María es consoladora en la noche oscura del alma, en el tormento de la enfermedad física o mental, en la impotencia del que no puede llevar  el sustento a casa, en la humillación del despreciado por su raza o condición social, en el desamparo del huérfano, en la angustia del que lo pierde todo en una guerra absurda, en la degradación de las víctimas de la explotación sexual e infantil, en la miseria del que se aflige esclavo de sus pasiones y pecados… Ante semejante y escandaloso piélago de horrores, la Virgen puede decirnos: “Bienaventurados los que lloran porque ellos serán consolados” (Mt 5,5) Pero, ¿Cómo aceptar una palabra de dicha y de consuelo, en medio de semejante océano de aflicciones? Ella ha recorrido durante su vida mortal el sufrimiento en sus muchas dimensiones, ya se lo profetizó el anciano Simeón: “A ti, una espada te atravesará el alma” (Lc 2,35). Así lo contemplamos en la devoción de “Los siete dolores de la Virgen”, desde la huida a Egipto, hasta el Gólgota. Como su Hijo,  “puede compadecerse de nuestras flaquezas, probado en todo igual que nosotros” (Hb 4,15).

“Si el afligido invoca al Señor, El lo escucha y lo libra de sus angustias” (Sal 33). El mayor consuelo  que podemos encontrar en Ella, es el de encontrar  la paz y el sentido en la aflicción. No hay mayor desconsuelo que sufrir sin esperanza. Si es inevitable el dolor, al menos podemos servirnos de él como dura escuela de perfección. Ella no pudo evitar el sufrimiento de su Hijo, pero sí pudo acompañarlo al pie de la Cruz e integrarlo en su experiencia como instrumento de salvación, allí donde la muerte, misteriosamente, se convirtió en vida  resucitada. Por ello, su mirada trasciende nuestra aflicción para ver la dicha que se esconde al final de la sombra del dolor y de la muerte, en cada una de nuestros calvarios personales. Nuestro gran consuelo será participar de esta mirada de esperanza. El sufrimiento no es el final, es el camino. Como dijo alguien: ¡Quien tiene un por qué, puede resistir cualquier cómo!

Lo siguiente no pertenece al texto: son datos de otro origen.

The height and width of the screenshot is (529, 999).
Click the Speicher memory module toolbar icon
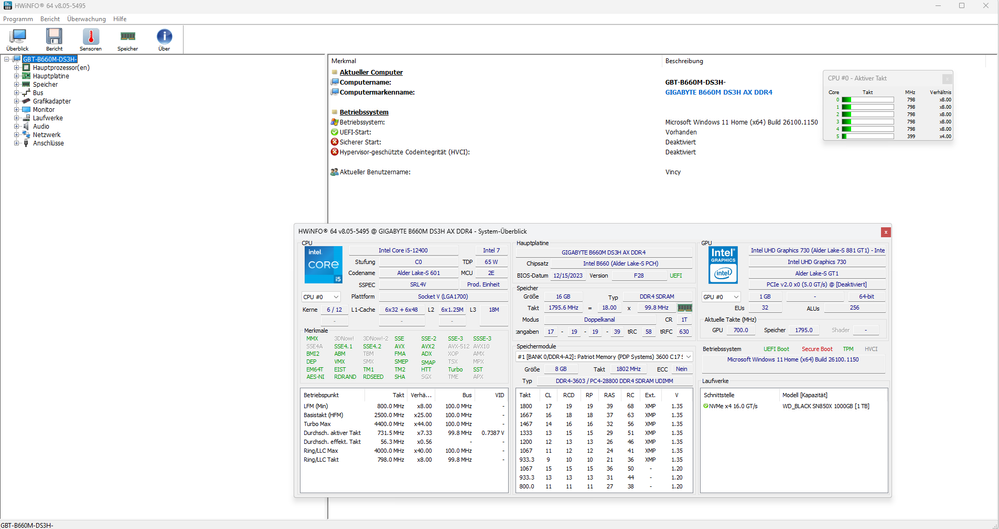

Una vez consolados, la Consoladora nos vuelve consoladores. Una verdadera espiritualidad mariana es forzosamente misericordiosa. No es posible ser buen hijo  de tan buena Madre y no reproducir sus virtudes. No hay devoción auténtica a la Virgen que no contagie, como por ósmosis, sus actitudes. En sus manos, un dejarse hacer  a imagen de Dios,  cuyas  entrañas se conmueven de misericordia ante toda miseria humana, que no se conforma con compadecer sino que se vuelca en esfuerzo amoroso y fecundo para levantar del polvo al desvalido, alzando de la basura al pobre, como Ella misma proclama en el Magnificat.

“Este es el trabajo que Dios quiere, que creáis” (Jn 6,22). Creamos de verdad en María. Con un amor ferviente y filial por Ella, convirtámonos, a imitación suya, en trabajadores del consuelo, con una vivencia  espiritual creativa y misericordiosa ante todo tipo de aflicciones.

¡María, consuelo de los afligidos, ruega por nosotros que recurrimos a ti!